### PROMPT 1:
Rewrite everything in the passage about Bob's radio interview from "The news director put" down to "knew by reputation.", replacing "news director" with "program director".
### PROMPT 2:
What is the French translation of this sentence from the passage about Bob's radio interview: "He also knew the area well from working a similar position 2 hours down the road."?
### PROMPT 3:
Continue the passage about Bob's radio interview from its last sentence.

### SUPPLIED TEXT:
+ + + + +

Everyone’s A Comedian. Not!

Bob went for his interview at a major market radio station excited and grateful that he was being considered to fill a rare and much coveted on-air news position.  He felt prepared to meet the station’s news director, and had done a lot of research about this station, its lengthy ratings dominance, its audience and the community it serves.  He also knew the area well from working a similar position 2 hours down the road.  The station where he was interviewing had a great reputation for the quality of its programming and its knowledgeable and involved staff.  Bob knew he never would have received a positive response to his audition if he didn’t have the skills and experience the station was looking for. This put a spring in his step and a smile on his face.
The news director put Bob through his paces.  She asked Bob a string of tough interview questions, checked his knowledge of current events, and asked what he knew about various people and places in their community, and those in the news with hard to pronounce foreign names.  His confidence continued to grow as he appeared to have correctly answered everything she could throw his way.
After the lengthy, nerve-wracking interview, Bob was given a tour of the broadcaster’s facilities.  He took it as a good sign that the news director took so much of her valuable time beyond the interview to show him around, and he was even a bit flattered that she introduced him to other important members of the staff, many of whom Bob already knew by reputation.

+ + + + +

### RECORDS:
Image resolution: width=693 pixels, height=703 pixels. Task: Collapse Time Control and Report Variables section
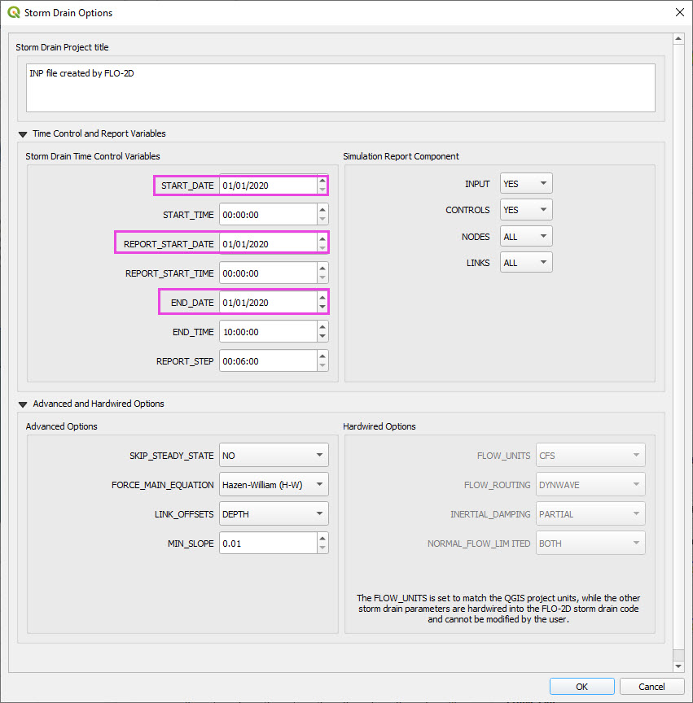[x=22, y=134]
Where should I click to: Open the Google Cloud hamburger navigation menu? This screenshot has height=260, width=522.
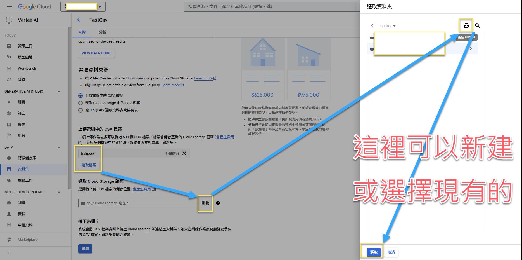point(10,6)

+ + + + +

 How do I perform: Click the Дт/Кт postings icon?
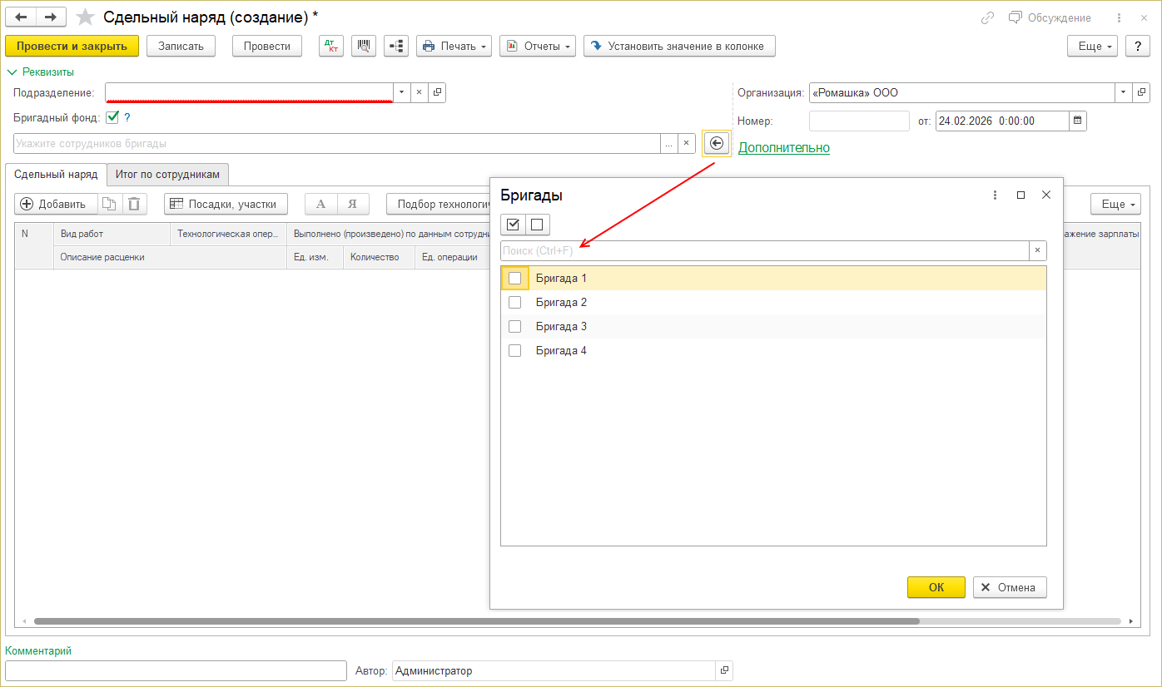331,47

+ + + + +

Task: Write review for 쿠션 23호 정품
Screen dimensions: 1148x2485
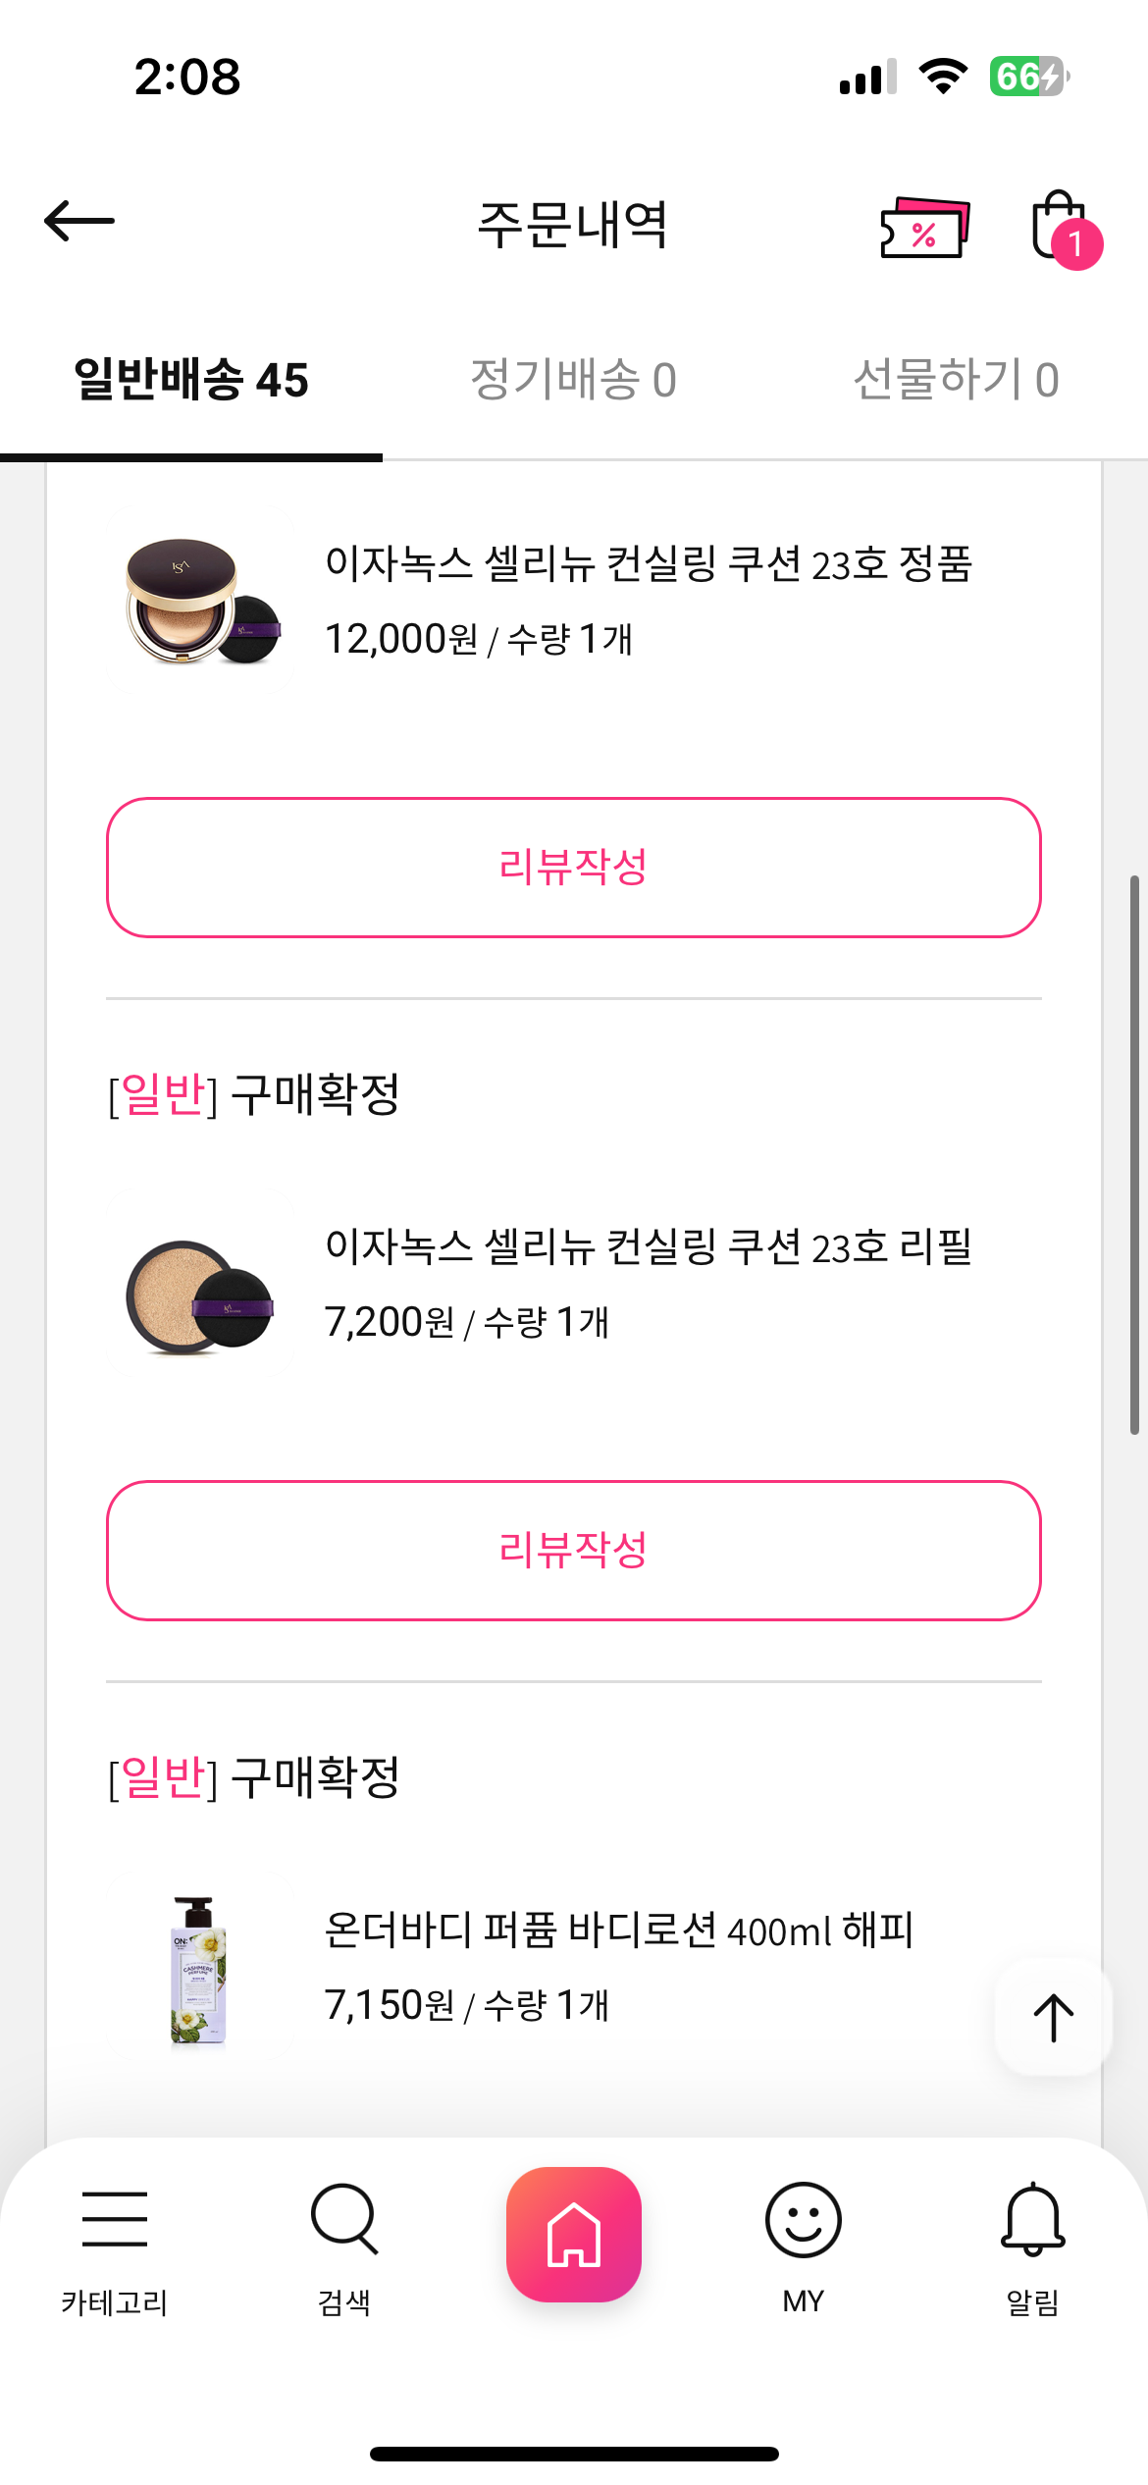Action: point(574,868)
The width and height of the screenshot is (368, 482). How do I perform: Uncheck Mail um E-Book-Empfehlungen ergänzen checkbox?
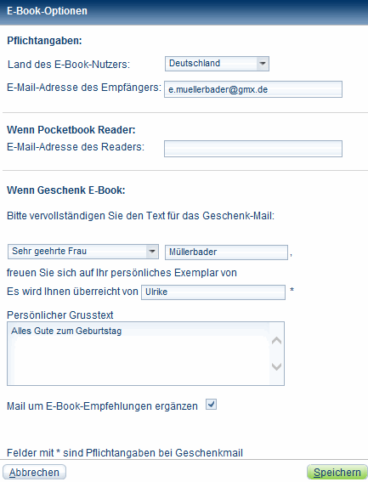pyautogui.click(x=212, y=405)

+ + + + +

### TASK RESPONSE 1:
The program director put Bob through his paces.  She asked Bob a string of tough interview questions, checked his knowledge of current events, and asked what he knew about various people and places in their community, and those in the news with hard to pronounce foreign names.  His confidence continued to grow as he appeared to have correctly answered everything she could throw his way.
After the lengthy, nerve-wracking interview, Bob was given a tour of the broadcaster’s facilities.  He took it as a good sign that the program director took so much of her valuable time beyond the interview to show him around, and he was even a bit flattered that she introduced him to other important members of the staff, many of whom Bob already knew by reputation.

### TASK RESPONSE 2:
Il connaissait aussi bien la région pour avoir occupé un poste similaire à deux heures de route de là.

### TASK RESPONSE 3:
He tried not to show it, but on the inside, Bob was feeling quite pleased with himself and his chances of receiving a job offer.  Things were going well enough that the stresses of the interview started to fade, and Bob began to feel comfortable in his surroundings, despite the chaos of the newsroom and surrounding work areas.  Television monitors displayed the feeds from the various cable news channels and the station’s network news broadcasts, in addition to traffic monitors and audio feeds from different sources. The place was busy, and Bob felt at home.
Bob took advantage of his tour at the station to ask questions of staffers.  While talking with a member of the news crew about his contributions and perspectives, Bob noticed a familiar face on one of the tv monitors.  Without thinking about it, Bob made a brief, sarcastic remark about the person on the monitor screen; a punchline to an old joke he had heard told at a local comedy club a long time ago.  No one within earshot seemed to acknowledge Bob’s remark.  But Bob realized – an unfortunate moment too late – that what he was thinking was heard out loud. He hoped it was recognized as an attempt at humor.  But it was one of those “Doh!!” moments, and once out, he couldn’t take it back.
Obviously, Bob was not in a comedy club, and the joke was only funny to him because only he knew the setup and the reference.  In fact, many of the people who surrounded him at the station had deep rooted respect and admiration for the person on the screen. Considering how long ago he’d heard the joke, Bob knew the face on the screen had been a local news fixture for many years.  Sadly, Bob’s attempt at humor was perceived as rude and unkind.  And after Bob left the station, the news staffer he was talking to told the news director about his comment, at which point Bob’s chances of getting hired completely evaporated.  Unbeknownst to Bob, both the news director and staffer were personally acquainted with the person on the screen, and they both considered him a mentor and an inspiration.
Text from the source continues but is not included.